Collected data entries
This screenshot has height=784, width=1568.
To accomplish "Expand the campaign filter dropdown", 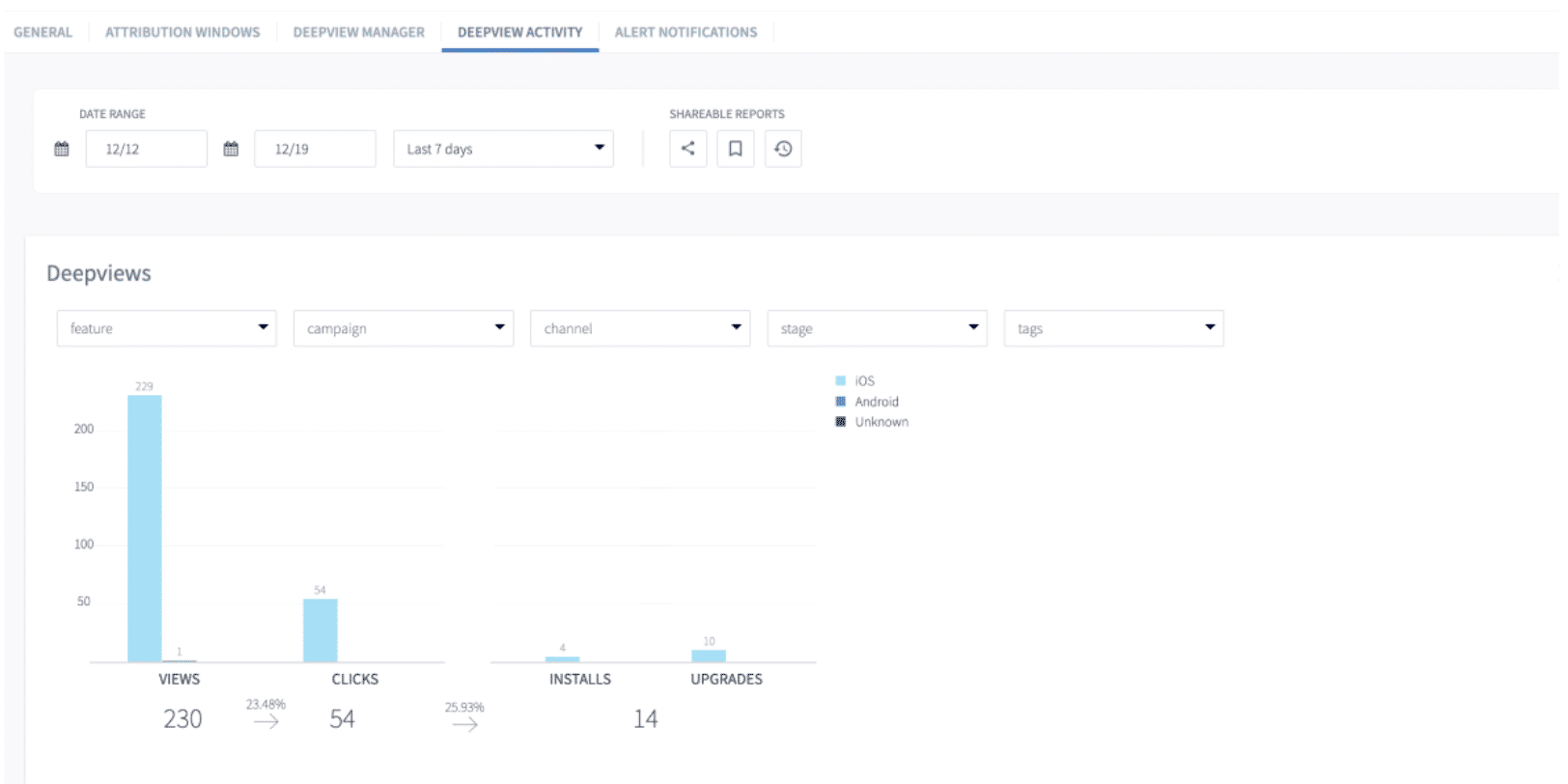I will (x=403, y=328).
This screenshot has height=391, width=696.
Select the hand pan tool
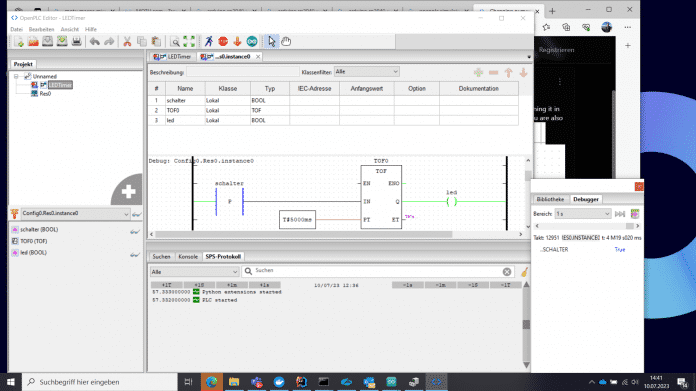click(286, 42)
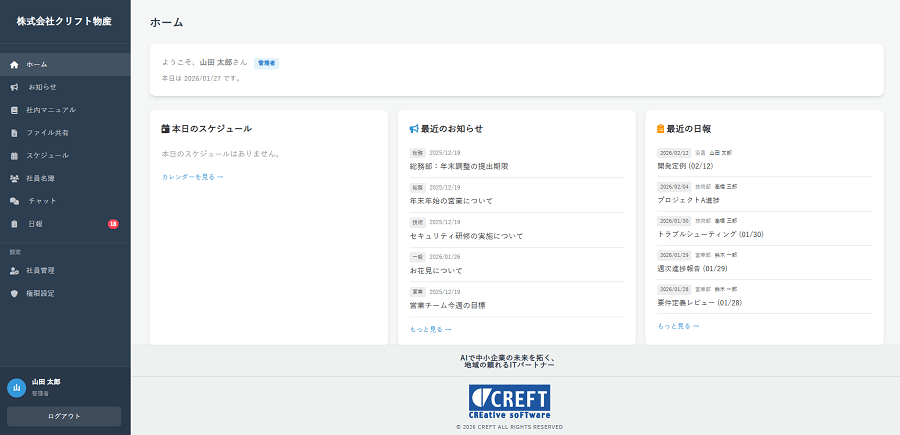Open the トラブルシューティング (01/30) daily report

click(710, 234)
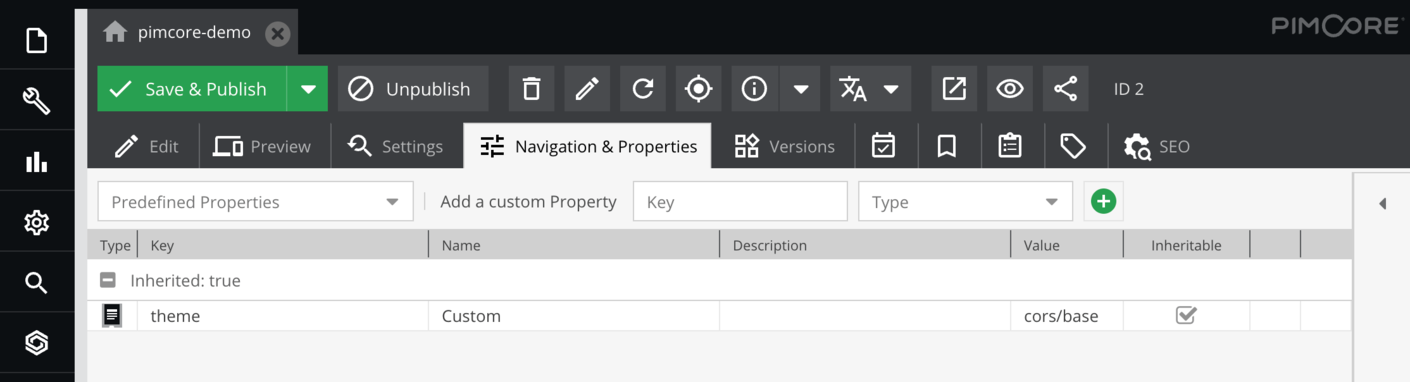Click the delete trash can icon
The image size is (1410, 382).
pyautogui.click(x=531, y=89)
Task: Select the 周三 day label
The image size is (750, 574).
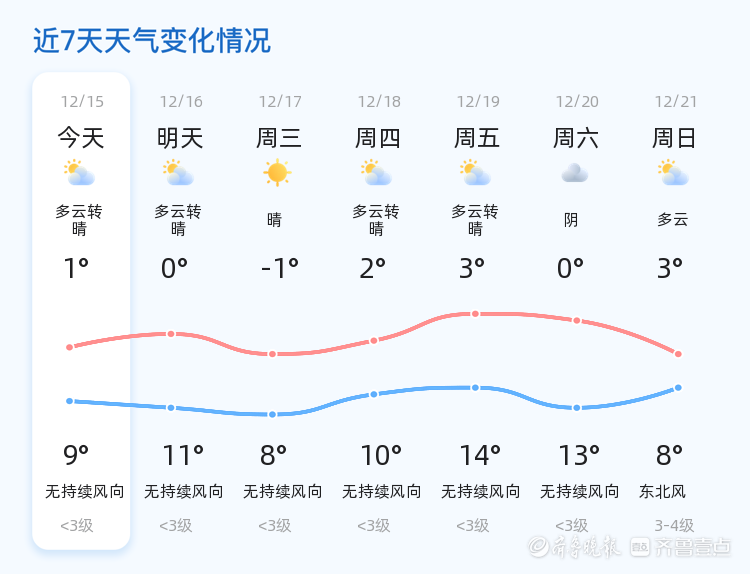Action: tap(279, 137)

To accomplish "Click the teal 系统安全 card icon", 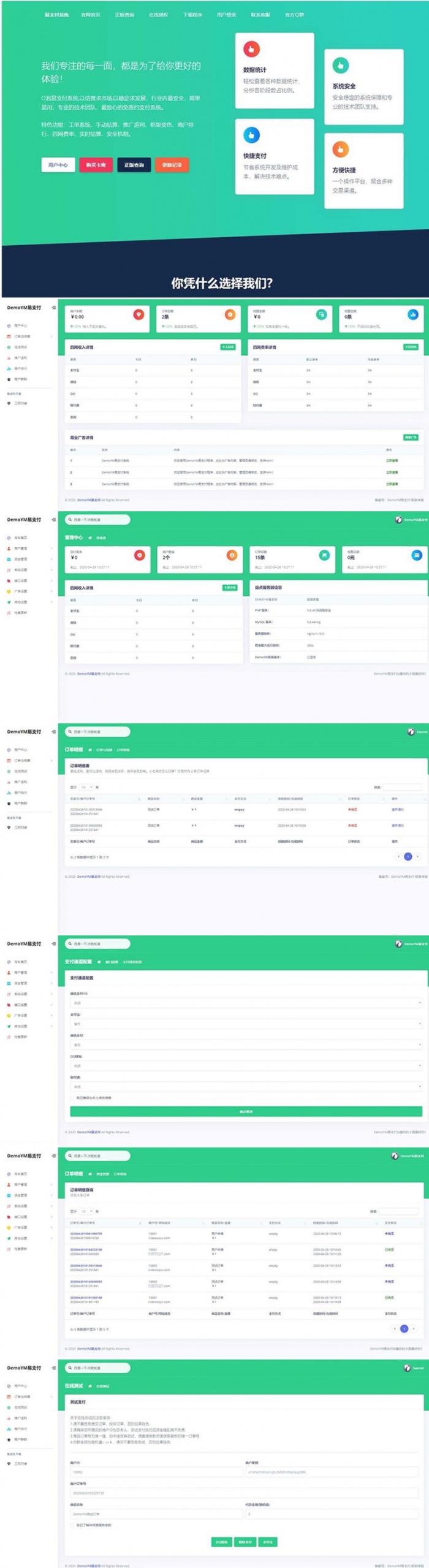I will click(340, 65).
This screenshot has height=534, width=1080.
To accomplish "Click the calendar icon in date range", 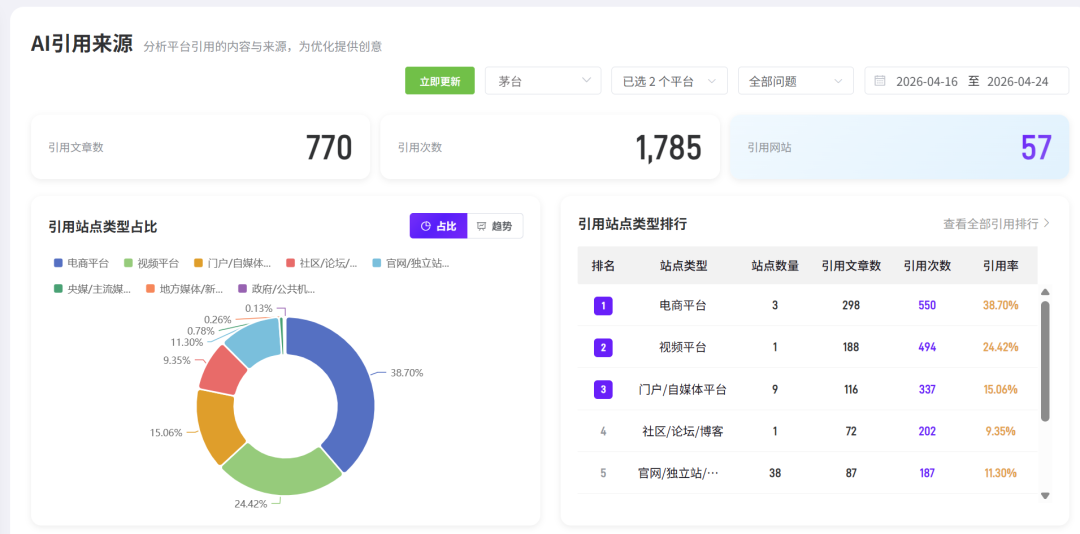I will point(880,81).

● **Assignment**:
If a line of the entries above includes the word "This", count it; then state the total and nothing else.

● **Answer to the problem**:
3